◆ **WRITTEN PROBLEM**:
Rewrite each row below with "GUI agent" switched to "interface agent" and everything else unchanged. Leave the pictures out of your answer.
──────── MATERIAL PROVIDED ────────
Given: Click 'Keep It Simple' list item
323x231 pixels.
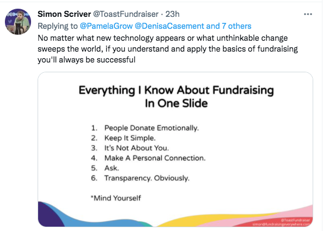Looking at the screenshot, I should tap(130, 138).
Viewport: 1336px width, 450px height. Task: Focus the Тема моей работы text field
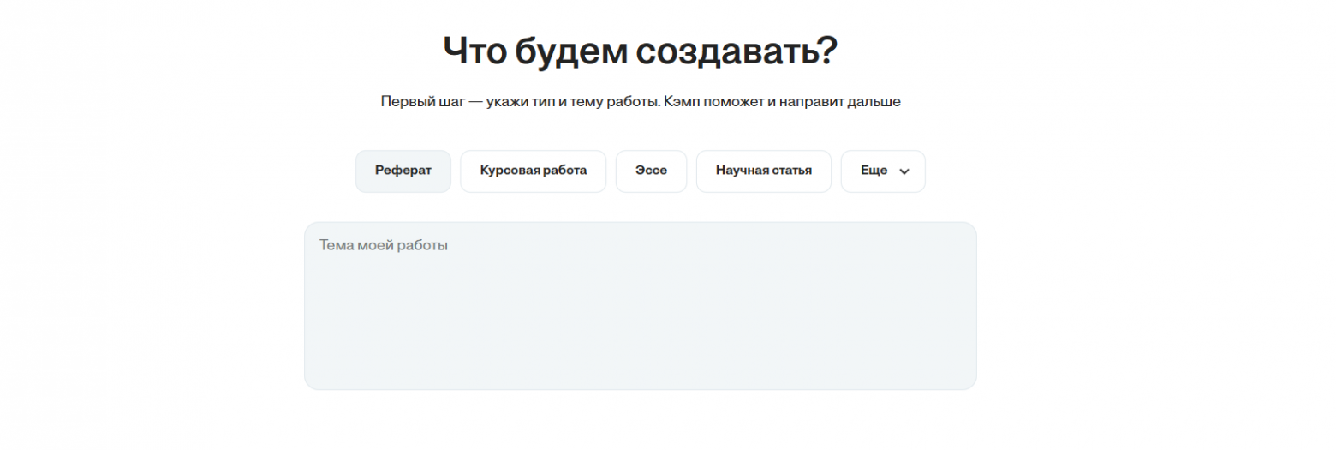(x=640, y=305)
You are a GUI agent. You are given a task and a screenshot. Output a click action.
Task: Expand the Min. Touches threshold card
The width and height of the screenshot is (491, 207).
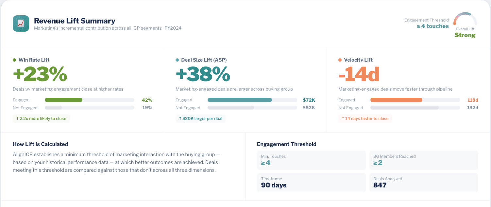311,160
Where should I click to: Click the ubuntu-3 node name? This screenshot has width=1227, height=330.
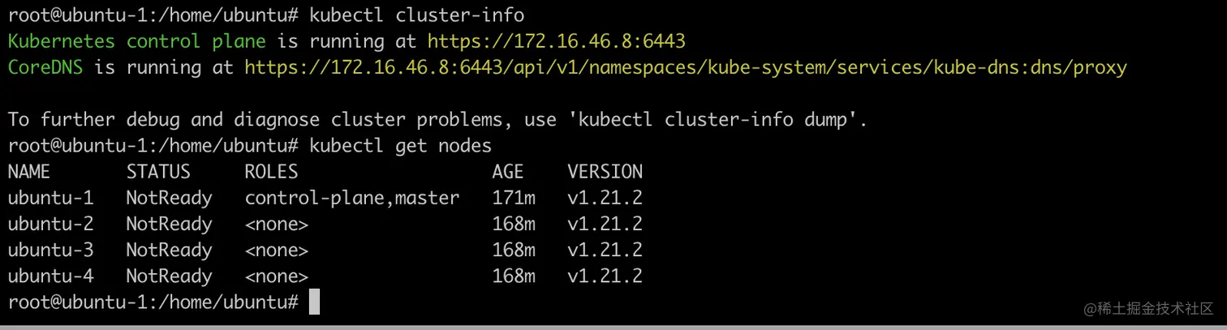(x=50, y=250)
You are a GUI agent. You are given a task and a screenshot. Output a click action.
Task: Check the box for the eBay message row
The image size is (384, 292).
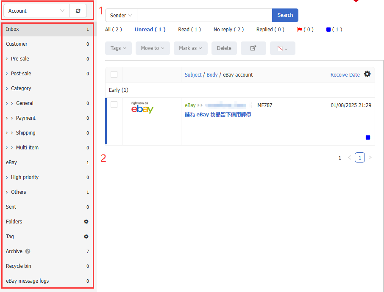pos(114,105)
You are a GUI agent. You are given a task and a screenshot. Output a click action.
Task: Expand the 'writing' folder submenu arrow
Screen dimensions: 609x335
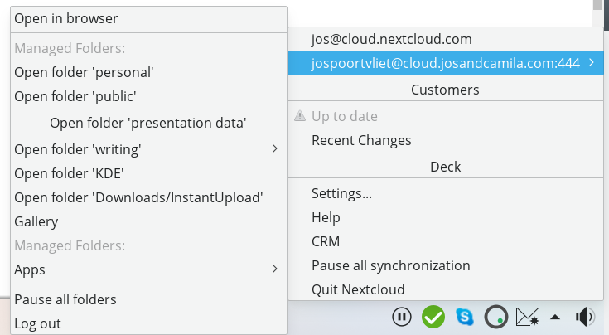[x=275, y=148]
────────
◆ **SOLUTION TO THIS EXERCISE**:
Given: Click 'Keep It Simple' list item
323x231 pixels.
Looking at the screenshot, I should tap(130, 138).
Viewport: 1336px width, 450px height. Task: Focus the Тема моей работы text field
(x=640, y=305)
You are a interface agent. You are given a task and a screenshot. Output a click action.
Task: Expand the Min. Touches threshold card
The width and height of the screenshot is (491, 207).
311,160
Where should I click to: Click the ubuntu-3 node name? This screenshot has width=1227, height=330.
(x=50, y=250)
You are a interface agent. You are given a task and a screenshot. Output a click action.
Task: Check the box for the eBay message row
The image size is (384, 292).
pos(114,105)
You are a interface agent. You are given a task and a screenshot. Output a click action.
Task: Expand the 'writing' folder submenu arrow
Screen dimensions: 609x335
[x=275, y=148]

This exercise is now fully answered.